04 Mei 2017

NAMANYA WARSIH

Jam pada dinding tripleks biliknya baru menunjukkan pukul 03.30 subuh saat ia bangkit dari pembaringannya untuk memulai kegiatan rutinnya sehari-hari. Tetapi pagi itu badannya terasa meriang sebab semalam ia terlambat tidur setelah menonton acara wayangan di TV milik pak lurah di balai desa. Dia memaksa tubuhnya yang lunglai itu untuk bergerak membersihkan tilamnya. Setelah itu ia pun membuka jendela biliknya. Udara subuh yang dingin langsung menerobos masuk. Dengan tarikan nafas panjang dan dalam, dia menghirup harum melati dari kebun ditentang jendelanya, melegakan paru-paru dan menyegarkan kelesuan tubuhnya. Di luar, langit belum lagi terang dan satu dua cahaya bintang masih nampak berkedap-kedip. Setelah keluar dari biliknya ia pun mengambil tempayan di sudut dapur dan setelah mengetuk bilik ibunya ia lantas keluar menuju ke perigi, sekitar 500 meter dari gubuknya untuk mengambil air. Perigi itu masih sepi ketika ia tiba di sana maka ia pun lantas membasuh wajahnya dengan serukan air dari batok kelapa. Sentuhan air yang amat dingin secara tiba-tiba di wajahnya membuat dia menggigil tetapi langsung menyibakkan rasa kantuknya yang tersisa. Setelah itu ia lalu memikul tempayan yang kini terisi penuh dengan air dan kembali meniti jalan pulang ke rumahnya, jalan tanah yang saat itu amat becek dan licin karena musim hujan belum lagi usai.

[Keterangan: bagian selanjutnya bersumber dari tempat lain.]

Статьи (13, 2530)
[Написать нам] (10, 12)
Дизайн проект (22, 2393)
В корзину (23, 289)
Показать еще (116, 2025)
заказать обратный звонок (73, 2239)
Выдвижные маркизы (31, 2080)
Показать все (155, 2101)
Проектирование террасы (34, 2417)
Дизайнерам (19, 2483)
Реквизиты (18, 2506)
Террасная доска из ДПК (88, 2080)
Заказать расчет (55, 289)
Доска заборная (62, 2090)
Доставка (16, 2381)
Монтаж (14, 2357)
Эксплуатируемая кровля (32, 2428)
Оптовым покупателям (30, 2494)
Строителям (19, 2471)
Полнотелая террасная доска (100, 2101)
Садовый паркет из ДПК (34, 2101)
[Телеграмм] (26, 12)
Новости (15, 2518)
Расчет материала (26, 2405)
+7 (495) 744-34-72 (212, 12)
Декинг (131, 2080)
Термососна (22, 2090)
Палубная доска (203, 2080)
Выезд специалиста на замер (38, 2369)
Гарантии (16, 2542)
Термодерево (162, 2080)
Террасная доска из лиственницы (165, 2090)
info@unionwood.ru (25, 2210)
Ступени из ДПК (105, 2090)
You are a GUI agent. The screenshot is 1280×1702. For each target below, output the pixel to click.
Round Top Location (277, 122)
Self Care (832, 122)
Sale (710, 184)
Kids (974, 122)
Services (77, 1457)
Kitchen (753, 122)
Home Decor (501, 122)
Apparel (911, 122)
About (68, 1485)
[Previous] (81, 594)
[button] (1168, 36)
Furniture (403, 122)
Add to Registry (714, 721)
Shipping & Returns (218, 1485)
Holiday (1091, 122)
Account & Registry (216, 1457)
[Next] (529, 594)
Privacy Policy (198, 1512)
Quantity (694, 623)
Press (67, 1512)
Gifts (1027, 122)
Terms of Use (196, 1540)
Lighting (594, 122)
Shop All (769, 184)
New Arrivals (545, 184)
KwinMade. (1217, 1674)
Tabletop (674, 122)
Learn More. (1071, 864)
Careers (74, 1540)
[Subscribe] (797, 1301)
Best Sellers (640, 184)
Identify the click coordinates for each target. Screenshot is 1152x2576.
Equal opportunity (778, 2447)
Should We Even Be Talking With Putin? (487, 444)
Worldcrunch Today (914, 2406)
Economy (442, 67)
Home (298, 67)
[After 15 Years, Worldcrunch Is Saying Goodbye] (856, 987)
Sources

Di gubuknya, ibunya telah bangun pula dan sedang menjerang air yang berisi belasan butir telur ayam. Mereka tinggal berdua saja setelah beberapa tahun lalu ayahnya pergi merantau ke Jakarta (waktu itu usianya baru 2 tahun), dan hingga hari ini tak pernah lagi kembali untuk menjenguk mereka. Ada tetangganya yang mengatakan bahwa ayahnya kini telah menikah kembali di Jakarta dan karena itu mereka telah dilupakan, tetapi ia tidak mempercayai kabar itu dan meyakinkan dirinya sendiri bahwa semuanya itu hanya kabar angin saja. Mungkin saat ini ayahnya sedang bekerja keras dan suatu hari nanti ayahnya akan pulang kepada mereka agar dia dapat disekolahkan seperti anak-anak lainnya. Tetapi bagaimana pun, waktu telah lewat 4 tahun dan kini dia telah berusia 6 tahun. Seharusnya ia telah memasuki usia sekolah tetapi tak pernah lagi ia memikirkan hal itu. Mengapa ia harus? Sedang untuk hidup dan makan sehari-hari saja ia dan ibunya mesti bekerja sepanjang hari, pagi hingga malam.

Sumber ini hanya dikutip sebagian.